--- begin Dataset records ---

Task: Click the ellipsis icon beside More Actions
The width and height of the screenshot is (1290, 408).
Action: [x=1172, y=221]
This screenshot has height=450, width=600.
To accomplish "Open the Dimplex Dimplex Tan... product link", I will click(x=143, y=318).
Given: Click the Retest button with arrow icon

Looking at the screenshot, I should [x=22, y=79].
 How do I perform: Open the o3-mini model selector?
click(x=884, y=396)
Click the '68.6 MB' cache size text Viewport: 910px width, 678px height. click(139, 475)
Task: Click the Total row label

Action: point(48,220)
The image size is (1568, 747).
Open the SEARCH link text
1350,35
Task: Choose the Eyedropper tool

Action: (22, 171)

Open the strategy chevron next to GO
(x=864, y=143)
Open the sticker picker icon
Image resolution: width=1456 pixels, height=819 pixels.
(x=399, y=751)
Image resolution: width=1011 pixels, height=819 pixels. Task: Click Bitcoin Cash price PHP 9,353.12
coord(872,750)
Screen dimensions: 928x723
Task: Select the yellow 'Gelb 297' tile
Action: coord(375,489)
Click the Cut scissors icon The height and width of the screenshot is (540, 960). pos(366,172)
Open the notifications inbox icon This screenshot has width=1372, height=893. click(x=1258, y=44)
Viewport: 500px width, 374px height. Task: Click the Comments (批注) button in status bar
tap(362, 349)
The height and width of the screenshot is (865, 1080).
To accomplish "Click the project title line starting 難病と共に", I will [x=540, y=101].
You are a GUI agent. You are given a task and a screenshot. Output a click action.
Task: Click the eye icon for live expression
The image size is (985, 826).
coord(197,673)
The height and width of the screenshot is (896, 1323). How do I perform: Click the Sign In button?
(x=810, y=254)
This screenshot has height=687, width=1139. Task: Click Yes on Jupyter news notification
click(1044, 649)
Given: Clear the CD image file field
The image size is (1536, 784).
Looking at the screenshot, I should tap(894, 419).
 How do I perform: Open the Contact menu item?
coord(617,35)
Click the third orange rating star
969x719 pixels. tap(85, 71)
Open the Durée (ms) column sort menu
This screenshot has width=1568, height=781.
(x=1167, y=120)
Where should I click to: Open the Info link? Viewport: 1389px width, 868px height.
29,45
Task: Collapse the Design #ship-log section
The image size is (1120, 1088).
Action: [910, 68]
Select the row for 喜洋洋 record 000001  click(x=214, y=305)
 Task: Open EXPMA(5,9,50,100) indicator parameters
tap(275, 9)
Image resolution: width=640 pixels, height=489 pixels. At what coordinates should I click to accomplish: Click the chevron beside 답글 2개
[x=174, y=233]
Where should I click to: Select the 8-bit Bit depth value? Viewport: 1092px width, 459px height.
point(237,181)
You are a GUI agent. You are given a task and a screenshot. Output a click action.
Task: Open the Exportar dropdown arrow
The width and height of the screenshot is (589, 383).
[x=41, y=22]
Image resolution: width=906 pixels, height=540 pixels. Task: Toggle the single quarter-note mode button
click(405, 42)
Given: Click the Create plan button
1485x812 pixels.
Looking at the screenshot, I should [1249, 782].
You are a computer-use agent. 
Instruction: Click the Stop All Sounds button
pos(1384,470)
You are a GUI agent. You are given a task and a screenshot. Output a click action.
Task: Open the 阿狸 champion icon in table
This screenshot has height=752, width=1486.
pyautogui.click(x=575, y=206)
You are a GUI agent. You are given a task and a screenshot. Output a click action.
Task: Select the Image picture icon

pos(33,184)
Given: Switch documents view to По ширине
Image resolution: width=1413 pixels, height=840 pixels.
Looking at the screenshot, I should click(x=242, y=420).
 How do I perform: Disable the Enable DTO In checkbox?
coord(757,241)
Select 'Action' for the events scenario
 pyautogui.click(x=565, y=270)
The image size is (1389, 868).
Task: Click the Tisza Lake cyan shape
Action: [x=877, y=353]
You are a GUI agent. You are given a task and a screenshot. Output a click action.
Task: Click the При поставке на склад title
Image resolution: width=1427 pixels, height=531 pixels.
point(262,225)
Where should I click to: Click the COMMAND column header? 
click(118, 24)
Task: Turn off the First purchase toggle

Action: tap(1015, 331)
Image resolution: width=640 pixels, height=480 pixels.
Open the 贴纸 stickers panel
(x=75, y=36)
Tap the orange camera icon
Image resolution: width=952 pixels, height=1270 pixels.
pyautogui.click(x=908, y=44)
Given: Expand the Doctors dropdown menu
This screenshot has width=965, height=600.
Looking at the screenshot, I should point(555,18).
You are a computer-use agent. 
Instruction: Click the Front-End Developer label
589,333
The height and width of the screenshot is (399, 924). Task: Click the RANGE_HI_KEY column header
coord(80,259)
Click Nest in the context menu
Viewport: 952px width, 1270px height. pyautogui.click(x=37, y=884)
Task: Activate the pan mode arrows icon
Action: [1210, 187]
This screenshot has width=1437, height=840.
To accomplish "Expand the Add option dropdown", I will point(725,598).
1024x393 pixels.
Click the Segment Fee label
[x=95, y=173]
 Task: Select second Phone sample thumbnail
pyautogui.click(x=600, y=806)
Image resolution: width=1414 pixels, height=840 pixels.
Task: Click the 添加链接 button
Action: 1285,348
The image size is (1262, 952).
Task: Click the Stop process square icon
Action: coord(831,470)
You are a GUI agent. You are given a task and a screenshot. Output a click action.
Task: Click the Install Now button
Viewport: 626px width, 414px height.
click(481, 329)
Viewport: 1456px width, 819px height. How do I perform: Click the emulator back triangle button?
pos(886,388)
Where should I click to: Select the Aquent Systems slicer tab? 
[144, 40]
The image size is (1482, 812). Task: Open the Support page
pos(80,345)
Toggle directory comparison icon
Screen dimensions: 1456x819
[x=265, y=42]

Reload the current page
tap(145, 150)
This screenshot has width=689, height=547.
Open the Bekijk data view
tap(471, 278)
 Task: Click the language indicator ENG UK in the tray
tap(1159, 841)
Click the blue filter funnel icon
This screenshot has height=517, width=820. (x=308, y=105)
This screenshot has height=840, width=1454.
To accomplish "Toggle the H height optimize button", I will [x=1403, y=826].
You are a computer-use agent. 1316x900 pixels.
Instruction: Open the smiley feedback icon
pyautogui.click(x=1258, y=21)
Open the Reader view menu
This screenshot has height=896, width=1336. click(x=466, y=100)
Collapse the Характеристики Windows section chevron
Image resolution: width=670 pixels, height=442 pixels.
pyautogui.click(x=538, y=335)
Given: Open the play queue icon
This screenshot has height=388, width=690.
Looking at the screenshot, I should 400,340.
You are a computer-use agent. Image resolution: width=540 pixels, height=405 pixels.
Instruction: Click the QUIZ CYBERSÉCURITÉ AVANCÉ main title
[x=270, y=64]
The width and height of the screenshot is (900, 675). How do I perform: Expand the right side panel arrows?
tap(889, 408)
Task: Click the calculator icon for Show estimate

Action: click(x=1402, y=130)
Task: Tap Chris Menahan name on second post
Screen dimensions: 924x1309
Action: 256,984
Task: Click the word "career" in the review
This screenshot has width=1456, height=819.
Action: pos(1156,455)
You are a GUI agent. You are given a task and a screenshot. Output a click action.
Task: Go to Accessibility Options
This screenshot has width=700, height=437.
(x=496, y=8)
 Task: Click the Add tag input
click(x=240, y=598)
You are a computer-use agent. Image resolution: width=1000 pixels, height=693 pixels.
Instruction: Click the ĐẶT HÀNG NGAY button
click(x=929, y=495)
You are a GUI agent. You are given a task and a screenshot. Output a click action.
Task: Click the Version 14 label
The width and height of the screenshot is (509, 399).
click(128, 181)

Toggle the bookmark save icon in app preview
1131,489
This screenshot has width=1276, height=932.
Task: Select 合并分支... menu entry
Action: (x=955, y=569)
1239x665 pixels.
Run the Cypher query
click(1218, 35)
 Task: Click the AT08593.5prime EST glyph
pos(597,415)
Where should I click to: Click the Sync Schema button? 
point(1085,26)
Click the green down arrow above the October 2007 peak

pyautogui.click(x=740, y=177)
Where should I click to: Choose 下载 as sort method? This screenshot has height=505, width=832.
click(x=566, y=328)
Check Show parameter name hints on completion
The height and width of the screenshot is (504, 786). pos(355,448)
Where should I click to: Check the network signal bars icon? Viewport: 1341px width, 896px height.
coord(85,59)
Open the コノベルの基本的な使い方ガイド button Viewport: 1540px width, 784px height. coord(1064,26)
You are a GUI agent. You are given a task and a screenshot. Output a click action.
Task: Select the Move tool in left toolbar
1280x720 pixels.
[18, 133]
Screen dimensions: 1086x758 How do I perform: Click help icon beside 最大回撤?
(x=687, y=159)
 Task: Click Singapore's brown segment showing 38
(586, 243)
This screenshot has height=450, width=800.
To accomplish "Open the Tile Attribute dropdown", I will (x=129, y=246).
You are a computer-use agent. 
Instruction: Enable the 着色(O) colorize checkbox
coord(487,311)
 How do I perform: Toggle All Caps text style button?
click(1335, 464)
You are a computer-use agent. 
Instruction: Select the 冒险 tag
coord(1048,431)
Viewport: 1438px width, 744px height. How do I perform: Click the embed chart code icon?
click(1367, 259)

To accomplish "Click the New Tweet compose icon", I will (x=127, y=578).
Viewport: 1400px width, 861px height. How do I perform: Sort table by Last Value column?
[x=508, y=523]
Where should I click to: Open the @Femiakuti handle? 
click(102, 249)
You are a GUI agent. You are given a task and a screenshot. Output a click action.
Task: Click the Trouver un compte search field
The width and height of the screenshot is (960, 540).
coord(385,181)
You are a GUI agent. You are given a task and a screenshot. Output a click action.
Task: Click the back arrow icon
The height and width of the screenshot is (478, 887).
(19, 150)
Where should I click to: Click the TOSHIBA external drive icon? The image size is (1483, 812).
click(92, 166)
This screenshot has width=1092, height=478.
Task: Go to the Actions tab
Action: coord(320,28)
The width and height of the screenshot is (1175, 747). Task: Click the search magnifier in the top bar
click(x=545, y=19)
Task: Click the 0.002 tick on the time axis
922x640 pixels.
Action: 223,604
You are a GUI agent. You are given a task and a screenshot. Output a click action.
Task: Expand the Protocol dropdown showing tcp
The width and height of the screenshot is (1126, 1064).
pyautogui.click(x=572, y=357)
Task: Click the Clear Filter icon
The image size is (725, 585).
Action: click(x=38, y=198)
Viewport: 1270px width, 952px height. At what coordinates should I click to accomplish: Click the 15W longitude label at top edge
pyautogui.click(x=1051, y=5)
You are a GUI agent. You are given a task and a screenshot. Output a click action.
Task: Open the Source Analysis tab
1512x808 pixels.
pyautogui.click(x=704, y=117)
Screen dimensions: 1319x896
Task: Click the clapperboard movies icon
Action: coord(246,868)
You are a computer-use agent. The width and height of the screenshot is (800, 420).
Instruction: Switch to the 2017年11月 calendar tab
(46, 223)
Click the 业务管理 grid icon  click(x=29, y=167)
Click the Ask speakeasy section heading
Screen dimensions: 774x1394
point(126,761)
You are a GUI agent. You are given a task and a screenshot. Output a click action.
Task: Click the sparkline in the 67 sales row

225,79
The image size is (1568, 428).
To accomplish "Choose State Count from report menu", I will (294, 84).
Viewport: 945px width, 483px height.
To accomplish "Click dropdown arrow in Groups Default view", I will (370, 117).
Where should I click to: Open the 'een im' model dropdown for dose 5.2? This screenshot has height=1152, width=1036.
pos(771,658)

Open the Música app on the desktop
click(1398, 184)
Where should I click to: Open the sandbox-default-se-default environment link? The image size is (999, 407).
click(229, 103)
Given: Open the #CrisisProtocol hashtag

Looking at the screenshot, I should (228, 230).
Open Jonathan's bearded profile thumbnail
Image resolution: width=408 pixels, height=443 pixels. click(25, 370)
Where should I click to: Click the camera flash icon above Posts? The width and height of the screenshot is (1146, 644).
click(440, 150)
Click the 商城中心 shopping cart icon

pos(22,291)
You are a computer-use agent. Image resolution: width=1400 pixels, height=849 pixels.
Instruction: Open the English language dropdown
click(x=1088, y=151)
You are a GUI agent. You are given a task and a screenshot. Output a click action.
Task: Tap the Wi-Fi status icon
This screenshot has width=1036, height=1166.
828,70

--- end Dataset records ---

Task requirements:
Please update the material from the line with "Viewport: 1270px width, 952px" up to and including the line with "will (294, 84).", changing "Source Analysis" to "Source Review" and leaving everything else unchanged.

Output below:
Viewport: 1270px width, 952px height. At what coordinates should I click to accomplish: Click the 15W longitude label at top edge
pyautogui.click(x=1051, y=5)
You are a GUI agent. You are given a task and a screenshot. Output a click action.
Task: Open the Source Review tab
1512x808 pixels.
pyautogui.click(x=704, y=117)
Screen dimensions: 1319x896
Task: Click the clapperboard movies icon
Action: coord(246,868)
You are a computer-use agent. The width and height of the screenshot is (800, 420).
Instruction: Switch to the 2017年11月 calendar tab
(46, 223)
Click the 业务管理 grid icon  click(x=29, y=167)
Click the Ask speakeasy section heading
Screen dimensions: 774x1394
point(126,761)
You are a GUI agent. You are given a task and a screenshot. Output a click action.
Task: Click the sparkline in the 67 sales row

225,79
The image size is (1568, 428).
To accomplish "Choose State Count from report menu", I will (294, 84).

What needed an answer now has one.